They among Englishmen who best love and most admire the United States, have felt themselves tempted to use the strongest language in denouncing the sins of Americans. Who can but love their personal generosity, their active and far-seeking philanthropy, their love of education, their hatred of ignorance, the general convictions in the minds of all of them that a man should be enabled to walk upright, fearing no one and conscious that he is responsible for his own actions? In what country have grander efforts been made by private munificence to relieve the sufferings of humanity? Where can the English traveller find any more anxious to assist him than the normal American, when once the American shall have found the Englishman to be neither sullen nor fastidious? Who, lastly, is so much an object of heart-felt admiration of the American man and the American woman as the well-mannered and well-educated Englishwoman or Englishman? These are the ideas which I say spring uppermost in the minds of the unprejudiced English traveller as he makes acquaintance with these near relatives. Then he becomes cognisant of their official doings, of their politics, of their municipal scandals, of their great ring-robberies, of their lobbyings and briberies, and the infinite baseness of their public life. There at the top of everything he finds the very men who are the least fit to occupy high places. American public dishonesty is so glaring that the very friends he has made in the country are not slow to acknowledge it,—speaking of public life as a thing apart from their own existence, as a state of dirt in which it would be an insult to suppose that they are concerned! In the midst of it all the stranger, who sees so much that he hates and so much that he loves, hardly knows how to express himself.

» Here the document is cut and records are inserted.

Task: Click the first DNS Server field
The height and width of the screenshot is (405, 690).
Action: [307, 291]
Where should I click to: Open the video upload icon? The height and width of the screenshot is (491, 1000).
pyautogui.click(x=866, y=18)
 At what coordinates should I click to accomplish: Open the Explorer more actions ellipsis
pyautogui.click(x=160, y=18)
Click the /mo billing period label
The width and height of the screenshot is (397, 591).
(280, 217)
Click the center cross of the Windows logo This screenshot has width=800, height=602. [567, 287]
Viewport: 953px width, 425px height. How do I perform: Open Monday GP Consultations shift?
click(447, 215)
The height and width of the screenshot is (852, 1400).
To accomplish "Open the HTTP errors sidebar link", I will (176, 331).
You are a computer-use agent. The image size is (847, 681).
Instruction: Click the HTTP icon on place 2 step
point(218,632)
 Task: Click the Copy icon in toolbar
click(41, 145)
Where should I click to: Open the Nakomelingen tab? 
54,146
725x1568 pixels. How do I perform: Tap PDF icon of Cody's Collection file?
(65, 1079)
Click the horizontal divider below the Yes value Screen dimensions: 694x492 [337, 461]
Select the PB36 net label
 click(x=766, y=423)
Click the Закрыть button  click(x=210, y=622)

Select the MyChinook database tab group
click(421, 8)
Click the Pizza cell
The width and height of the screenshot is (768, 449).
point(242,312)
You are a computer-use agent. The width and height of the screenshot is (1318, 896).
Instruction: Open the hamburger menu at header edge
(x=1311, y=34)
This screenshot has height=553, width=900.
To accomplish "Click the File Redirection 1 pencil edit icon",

“It is not enough that you are personally clean,” he says, with what energy and courage he can command,—“not enough though the clean outnumber the foul as greatly as those gifted with eyesight outnumber the blind, if you that can see allow the blind to lead you. It is not by the private lives of the millions that the outside world will judge you, but by the public career of those units whose venality is allowed to debase the name of your country. There never was plainer proof given than is given here, that it is the duty of every honest citizen to look after the honour of his State.”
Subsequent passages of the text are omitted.